Start of AVAILABLE DATA

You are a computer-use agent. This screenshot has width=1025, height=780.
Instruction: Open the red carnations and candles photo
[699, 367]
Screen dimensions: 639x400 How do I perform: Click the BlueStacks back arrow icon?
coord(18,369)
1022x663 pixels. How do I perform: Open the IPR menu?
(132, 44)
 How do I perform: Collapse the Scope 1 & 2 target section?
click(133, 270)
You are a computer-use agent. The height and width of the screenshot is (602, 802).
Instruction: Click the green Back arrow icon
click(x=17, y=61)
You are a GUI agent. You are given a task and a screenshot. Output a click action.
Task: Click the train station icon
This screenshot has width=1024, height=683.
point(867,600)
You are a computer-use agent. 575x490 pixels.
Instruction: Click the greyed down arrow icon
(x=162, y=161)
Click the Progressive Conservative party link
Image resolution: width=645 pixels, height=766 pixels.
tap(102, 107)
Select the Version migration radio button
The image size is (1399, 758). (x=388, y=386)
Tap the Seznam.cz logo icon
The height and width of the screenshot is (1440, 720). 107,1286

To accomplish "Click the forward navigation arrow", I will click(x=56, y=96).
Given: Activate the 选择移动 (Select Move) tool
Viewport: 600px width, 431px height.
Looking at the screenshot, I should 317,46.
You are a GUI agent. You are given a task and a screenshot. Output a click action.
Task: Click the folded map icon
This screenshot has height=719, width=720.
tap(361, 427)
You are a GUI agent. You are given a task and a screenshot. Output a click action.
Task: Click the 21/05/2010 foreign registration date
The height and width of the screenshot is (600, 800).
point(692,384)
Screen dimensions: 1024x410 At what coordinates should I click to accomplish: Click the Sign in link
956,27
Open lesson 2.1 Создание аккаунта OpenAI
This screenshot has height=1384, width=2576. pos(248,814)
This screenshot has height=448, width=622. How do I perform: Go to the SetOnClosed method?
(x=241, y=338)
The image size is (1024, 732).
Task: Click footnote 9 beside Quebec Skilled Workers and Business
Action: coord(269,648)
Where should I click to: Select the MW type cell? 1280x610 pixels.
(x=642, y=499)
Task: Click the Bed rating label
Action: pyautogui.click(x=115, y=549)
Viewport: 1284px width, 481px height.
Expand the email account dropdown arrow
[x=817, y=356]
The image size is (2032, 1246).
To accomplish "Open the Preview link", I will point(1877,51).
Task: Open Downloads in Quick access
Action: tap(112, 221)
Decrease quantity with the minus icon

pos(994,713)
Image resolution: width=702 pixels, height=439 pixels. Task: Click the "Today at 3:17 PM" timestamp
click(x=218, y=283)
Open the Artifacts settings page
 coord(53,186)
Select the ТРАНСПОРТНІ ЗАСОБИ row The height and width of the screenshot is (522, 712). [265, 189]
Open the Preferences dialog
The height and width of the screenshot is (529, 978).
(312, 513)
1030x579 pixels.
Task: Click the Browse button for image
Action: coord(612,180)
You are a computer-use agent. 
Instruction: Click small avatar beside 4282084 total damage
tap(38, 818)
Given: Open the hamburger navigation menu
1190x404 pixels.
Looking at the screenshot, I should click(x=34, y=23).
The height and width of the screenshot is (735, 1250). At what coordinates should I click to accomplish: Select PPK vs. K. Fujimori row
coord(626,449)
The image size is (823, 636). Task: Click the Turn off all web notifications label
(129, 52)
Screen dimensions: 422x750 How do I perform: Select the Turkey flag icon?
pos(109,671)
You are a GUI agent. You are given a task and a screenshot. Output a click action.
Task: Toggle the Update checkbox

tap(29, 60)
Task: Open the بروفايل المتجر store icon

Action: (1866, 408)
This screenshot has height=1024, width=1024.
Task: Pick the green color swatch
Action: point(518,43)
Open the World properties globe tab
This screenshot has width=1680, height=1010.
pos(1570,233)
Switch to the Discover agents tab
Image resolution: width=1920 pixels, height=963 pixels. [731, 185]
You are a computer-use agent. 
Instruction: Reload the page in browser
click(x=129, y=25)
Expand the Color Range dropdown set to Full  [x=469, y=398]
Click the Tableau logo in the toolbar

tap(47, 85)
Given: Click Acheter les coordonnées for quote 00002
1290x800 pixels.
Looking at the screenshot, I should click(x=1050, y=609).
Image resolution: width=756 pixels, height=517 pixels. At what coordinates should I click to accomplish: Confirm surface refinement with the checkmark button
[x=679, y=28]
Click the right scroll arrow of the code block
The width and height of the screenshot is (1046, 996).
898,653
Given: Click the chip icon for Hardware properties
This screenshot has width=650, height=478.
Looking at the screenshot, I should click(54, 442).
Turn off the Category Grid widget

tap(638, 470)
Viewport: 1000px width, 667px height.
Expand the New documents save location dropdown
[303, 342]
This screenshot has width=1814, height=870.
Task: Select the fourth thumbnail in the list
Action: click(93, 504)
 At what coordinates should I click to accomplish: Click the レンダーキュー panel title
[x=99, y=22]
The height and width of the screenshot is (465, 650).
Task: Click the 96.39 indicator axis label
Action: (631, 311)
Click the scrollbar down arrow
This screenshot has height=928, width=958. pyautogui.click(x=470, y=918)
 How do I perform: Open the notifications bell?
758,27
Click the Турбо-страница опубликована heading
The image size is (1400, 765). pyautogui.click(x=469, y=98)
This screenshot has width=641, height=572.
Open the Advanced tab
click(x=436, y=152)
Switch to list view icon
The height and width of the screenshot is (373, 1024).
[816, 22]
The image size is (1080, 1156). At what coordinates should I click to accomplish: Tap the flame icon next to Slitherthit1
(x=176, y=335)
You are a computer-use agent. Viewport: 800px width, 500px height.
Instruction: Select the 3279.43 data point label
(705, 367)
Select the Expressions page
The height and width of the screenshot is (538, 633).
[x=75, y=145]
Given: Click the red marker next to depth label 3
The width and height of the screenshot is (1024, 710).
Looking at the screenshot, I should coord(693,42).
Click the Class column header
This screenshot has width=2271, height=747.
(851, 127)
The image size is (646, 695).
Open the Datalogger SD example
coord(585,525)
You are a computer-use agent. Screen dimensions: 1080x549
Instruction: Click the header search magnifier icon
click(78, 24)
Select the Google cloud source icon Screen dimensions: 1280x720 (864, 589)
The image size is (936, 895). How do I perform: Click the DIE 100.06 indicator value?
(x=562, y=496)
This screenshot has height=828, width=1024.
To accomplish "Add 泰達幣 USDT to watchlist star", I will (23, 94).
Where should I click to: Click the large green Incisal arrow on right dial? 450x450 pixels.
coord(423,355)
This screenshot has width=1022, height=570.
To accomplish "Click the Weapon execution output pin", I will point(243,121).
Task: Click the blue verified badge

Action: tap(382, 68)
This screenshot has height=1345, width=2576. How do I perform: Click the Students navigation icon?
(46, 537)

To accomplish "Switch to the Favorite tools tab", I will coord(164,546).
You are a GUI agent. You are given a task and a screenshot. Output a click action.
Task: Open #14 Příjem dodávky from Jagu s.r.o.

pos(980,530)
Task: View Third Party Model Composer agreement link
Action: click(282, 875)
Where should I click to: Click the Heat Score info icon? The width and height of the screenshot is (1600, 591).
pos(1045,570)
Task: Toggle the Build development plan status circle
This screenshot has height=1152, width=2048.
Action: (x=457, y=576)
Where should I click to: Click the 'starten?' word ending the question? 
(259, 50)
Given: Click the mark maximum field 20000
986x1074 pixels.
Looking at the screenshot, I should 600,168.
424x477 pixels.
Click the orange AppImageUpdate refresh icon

End of AVAILABLE DATA

TASK INSTRUCTIONS – Copy out all of the records verbatim.

OUTPUT –
You are a computer-use agent. This screenshot has width=1025, height=780.
Instruction: Open the red carnations and candles photo
[699, 367]
Screen dimensions: 639x400 How do I perform: Click the BlueStacks back arrow icon?
coord(18,369)
1022x663 pixels. How do I perform: Open the IPR menu?
(132, 44)
 How do I perform: Collapse the Scope 1 & 2 target section?
click(133, 270)
You are a computer-use agent. The height and width of the screenshot is (602, 802).
Instruction: Click the green Back arrow icon
click(x=17, y=61)
You are a GUI agent. You are given a task and a screenshot. Output a click action.
Task: Click the train station icon
This screenshot has width=1024, height=683.
point(867,600)
You are a computer-use agent. 575x490 pixels.
Instruction: Click the greyed down arrow icon
(x=162, y=161)
Click the Progressive Conservative party link
Image resolution: width=645 pixels, height=766 pixels.
tap(102, 107)
Select the Version migration radio button
The image size is (1399, 758). (x=388, y=386)
Tap the Seznam.cz logo icon
The height and width of the screenshot is (1440, 720). 107,1286

To accomplish "Click the forward navigation arrow", I will click(x=56, y=96).
Given: Activate the 选择移动 (Select Move) tool
Viewport: 600px width, 431px height.
Looking at the screenshot, I should 317,46.
You are a GUI agent. You are given a task and a screenshot. Output a click action.
Task: Click the folded map icon
This screenshot has height=719, width=720.
tap(361, 427)
You are a GUI agent. You are given a task and a screenshot. Output a click action.
Task: Click the 21/05/2010 foreign registration date
The height and width of the screenshot is (600, 800).
point(692,384)
Screen dimensions: 1024x410 At what coordinates should I click to accomplish: Click the Sign in link
956,27
Open lesson 2.1 Создание аккаунта OpenAI
This screenshot has height=1384, width=2576. pos(248,814)
This screenshot has height=448, width=622. How do I perform: Go to the SetOnClosed method?
(x=241, y=338)
The image size is (1024, 732).
Task: Click footnote 9 beside Quebec Skilled Workers and Business
Action: coord(269,648)
Where should I click to: Select the MW type cell? 1280x610 pixels.
(x=642, y=499)
Task: Click the Bed rating label
Action: pyautogui.click(x=115, y=549)
Viewport: 1284px width, 481px height.
Expand the email account dropdown arrow
[x=817, y=356]
The image size is (2032, 1246).
To accomplish "Open the Preview link", I will point(1877,51).
Task: Open Downloads in Quick access
Action: tap(112, 221)
Decrease quantity with the minus icon

pos(994,713)
Image resolution: width=702 pixels, height=439 pixels. Task: Click the "Today at 3:17 PM" timestamp
click(x=218, y=283)
Open the Artifacts settings page
 coord(53,186)
Select the ТРАНСПОРТНІ ЗАСОБИ row The height and width of the screenshot is (522, 712). [265, 189]
Open the Preferences dialog
The height and width of the screenshot is (529, 978).
(312, 513)
1030x579 pixels.
Task: Click the Browse button for image
Action: coord(612,180)
You are a computer-use agent. 
Instruction: Click small avatar beside 4282084 total damage
tap(38, 818)
Given: Open the hamburger navigation menu
1190x404 pixels.
Looking at the screenshot, I should click(x=34, y=23).
The height and width of the screenshot is (735, 1250). At what coordinates should I click to accomplish: Select PPK vs. K. Fujimori row
coord(626,449)
The image size is (823, 636). Task: Click the Turn off all web notifications label
(129, 52)
Screen dimensions: 422x750 How do I perform: Select the Turkey flag icon?
pos(109,671)
You are a GUI agent. You are given a task and a screenshot. Output a click action.
Task: Toggle the Update checkbox

tap(29, 60)
Task: Open the بروفايل المتجر store icon

Action: (1866, 408)
This screenshot has height=1024, width=1024.
Task: Pick the green color swatch
Action: point(518,43)
Open the World properties globe tab
This screenshot has width=1680, height=1010.
pos(1570,233)
Switch to the Discover agents tab
Image resolution: width=1920 pixels, height=963 pixels. [731, 185]
You are a computer-use agent. 
Instruction: Reload the page in browser
click(x=129, y=25)
Expand the Color Range dropdown set to Full  [x=469, y=398]
Click the Tableau logo in the toolbar

tap(47, 85)
Given: Click Acheter les coordonnées for quote 00002
1290x800 pixels.
Looking at the screenshot, I should click(x=1050, y=609).
Image resolution: width=756 pixels, height=517 pixels. At what coordinates should I click to accomplish: Confirm surface refinement with the checkmark button
[x=679, y=28]
Click the right scroll arrow of the code block
The width and height of the screenshot is (1046, 996).
898,653
Given: Click the chip icon for Hardware properties
This screenshot has width=650, height=478.
Looking at the screenshot, I should click(54, 442).
Turn off the Category Grid widget

tap(638, 470)
Viewport: 1000px width, 667px height.
Expand the New documents save location dropdown
[303, 342]
This screenshot has width=1814, height=870.
Task: Select the fourth thumbnail in the list
Action: click(93, 504)
 At what coordinates should I click to accomplish: Click the レンダーキュー panel title
[x=99, y=22]
The height and width of the screenshot is (465, 650).
Task: Click the 96.39 indicator axis label
Action: (631, 311)
Click the scrollbar down arrow
This screenshot has height=928, width=958. pyautogui.click(x=470, y=918)
 How do I perform: Open the notifications bell?
758,27
Click the Турбо-страница опубликована heading
The image size is (1400, 765). pyautogui.click(x=469, y=98)
This screenshot has width=641, height=572.
Open the Advanced tab
click(x=436, y=152)
Switch to list view icon
The height and width of the screenshot is (373, 1024).
[816, 22]
The image size is (1080, 1156). At what coordinates should I click to accomplish: Tap the flame icon next to Slitherthit1
(x=176, y=335)
You are a computer-use agent. Viewport: 800px width, 500px height.
Instruction: Select the 3279.43 data point label
(705, 367)
Select the Expressions page
The height and width of the screenshot is (538, 633).
[x=75, y=145]
Given: Click the red marker next to depth label 3
The width and height of the screenshot is (1024, 710).
Looking at the screenshot, I should coord(693,42).
Click the Class column header
This screenshot has width=2271, height=747.
(851, 127)
The image size is (646, 695).
Open the Datalogger SD example
coord(585,525)
You are a computer-use agent. Screen dimensions: 1080x549
Instruction: Click the header search magnifier icon
click(78, 24)
Select the Google cloud source icon Screen dimensions: 1280x720 (864, 589)
The image size is (936, 895). How do I perform: Click the DIE 100.06 indicator value?
(x=562, y=496)
This screenshot has height=828, width=1024.
To accomplish "Add 泰達幣 USDT to watchlist star", I will (23, 94).
Where should I click to: Click the large green Incisal arrow on right dial? 450x450 pixels.
coord(423,355)
This screenshot has width=1022, height=570.
To accomplish "Click the Weapon execution output pin", I will point(243,121).
Task: Click the blue verified badge

Action: tap(382, 68)
This screenshot has height=1345, width=2576. How do I perform: Click the Students navigation icon?
(46, 537)

To accomplish "Switch to the Favorite tools tab", I will coord(164,546).
You are a GUI agent. You are given a task and a screenshot. Output a click action.
Task: Open #14 Příjem dodávky from Jagu s.r.o.

pos(980,530)
Task: View Third Party Model Composer agreement link
Action: click(282, 875)
Where should I click to: Click the Heat Score info icon? The width and height of the screenshot is (1600, 591).
pos(1045,570)
Task: Toggle the Build development plan status circle
This screenshot has height=1152, width=2048.
Action: (x=457, y=576)
Where should I click to: Click the 'starten?' word ending the question? 
(259, 50)
Given: Click the mark maximum field 20000
986x1074 pixels.
Looking at the screenshot, I should 600,168.
424x477 pixels.
Click the orange AppImageUpdate refresh icon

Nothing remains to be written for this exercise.